Окончательно поверив в случившееся, ординарец побежал с печальной вестью в часть…
Я накурился до одурения. Попробовал встать, и меня тотчас же повело в сторону.
— Товарищ лейтенант, ось погляньте! — показал мне на берег Витя Бут.
Наконец-то артиллеристам удалось вытащить тягачом из воды последнюю из утонувших автомашин с орудием. Но едва понтонеры подогнали под погрузку новый паром из надувных лодок, как начался очередной минометный обстрел.
— По местам! — скомандовал я.
Мы сбежали по косогору в ближайшие укрытия. Из них был виден весь берег, и мы могли добежать до любого раненого за считанные минуты.
Хотя мины ложились поблизости от парома, артиллеристы не прекращали погрузку. Сейчас судьба явно благоволила к ним, точно хотела оправдаться в их глазах за свое прошлое упущение. Сердце у нас то и дело замирало. Но иптаповцы снова и снова поднимались среди разрывов и мчались к своим машинам и орудиям.
И все-таки какой-то шальной осколок не промахнулся. Один из бойцов побежал, сильно припадая на ногу. Его подхватил товарищ, помог сойти в щель.
— Орел и Задонский, с носилками — за мной! — приказал я.

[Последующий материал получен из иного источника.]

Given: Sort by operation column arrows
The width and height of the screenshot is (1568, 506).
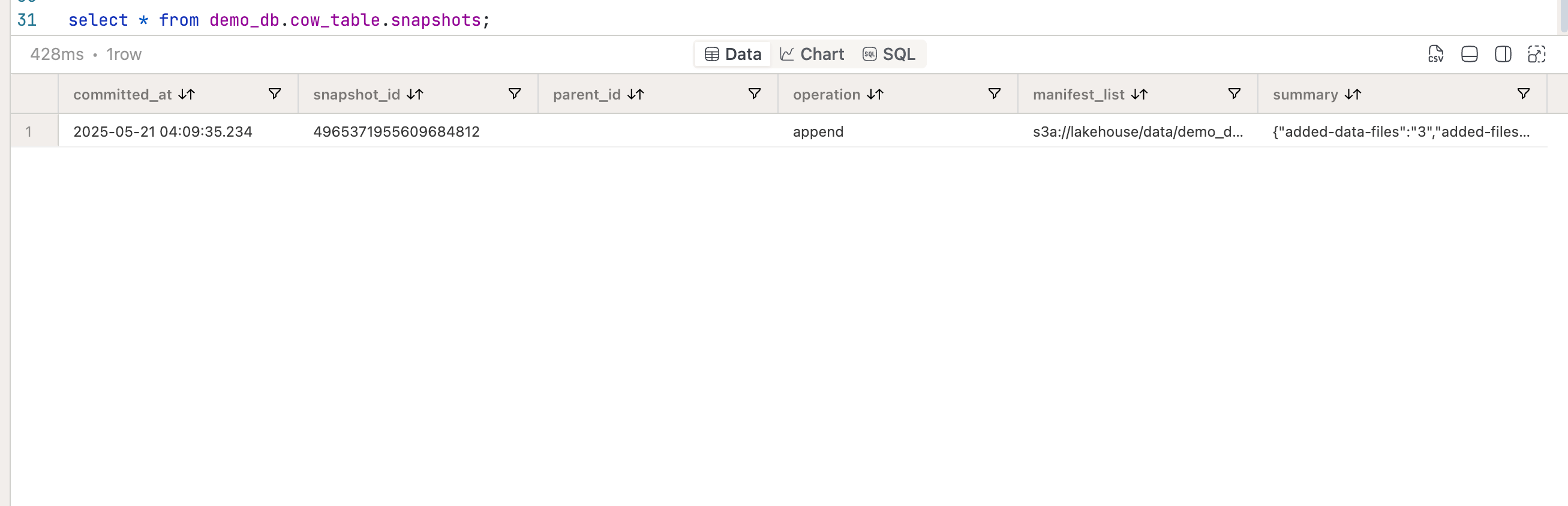Looking at the screenshot, I should (x=875, y=94).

Мы рывком поднялись и помчались к раненому. Ноги, как всегда, вязли в песке, проваливались в воронки…
— Мина! — крикнул я, услышав ее приближавшийся тонкий посвист.
Носилки покатились в одну сторону, а мои оба санитара — в другую.
Мина упала метрах в пяти или шести позади нас. Возьми она чуточку левее или правее, всех бы изрешетило. А так она угодила за небольшой бугорок, и он загородил нас от осколков.
— Вперед! — крикнул я санитарам.
Они подхватили носилки и побежали за мной. Поправляя на бегу пилотку, я дотронулся до чего-то твердого и бугристого. Шишка на голове? Откуда она взялась?
Но тут мы подбежали к раненому, и я позабыл о ней.
Ранение у младшего сержанта оказалось неожиданно тяжелым. Осколок попал в пах и, судя по всему, проник в нижнюю часть живота. Раненый с каждой секундой чувствовал себя хуже и все время спрашивал меня: «Товарищ лейтенант, неужто придется помирать?» Я как мог успокаивал его.
Наконец мы уложили раненого на носилки, и санитары понесли его к стоявшей на косогоре машине. Я же остался перевязывать молоденького ефрейтора, который при нырянии в воду с тросом сильно поранил руку.
И в этот момент я ощутил на голове какое-то неудобство. Потянулся рукой — и вспомнил. Бугорок, к моему удивлению, свободно передвигался под материей. Я сдернул с себя пилотку и увидел, что он скатился за подкладкой к звездочке. Я похолодел. Это был большой и острый, как бритва, осколок. Он пробил пилотку и спокойно улегся между складками. Он не мог быть на излете: мины рвались совсем рядом. Очевидно, когда я прижимался щекой к земле, его полет остановил какой-то камень или железка. Одно ясно — четверть сантиметра левее, и мне была бы крышка…
— Да, здоровая дура, — заметил ефрейтор. — Видать, товарищ лейтенант, вы в сорочке родились…
В сорочке? Пока как будто бы да. Но ведь каждому бойцу везет лишь до поры до времени…
— Сохраните ее на память, товарищ лейтенант, — сказал раненый.
— Если собирать все железки, которые чуть не попали в тебя, никаких вещмешков не хватит! — ответил я и, сильно размахнувшись, запустил осколок подальше в воду. И мне тут же стало не по себе: а вдруг это дурная примета?
— По местам!
Боевые расчеты заняли свои места на пароме, и он медленно отчалил от берега…
А навстречу ему с той стороны с большой скоростью шел катер с развевающимся над ним красным флажком.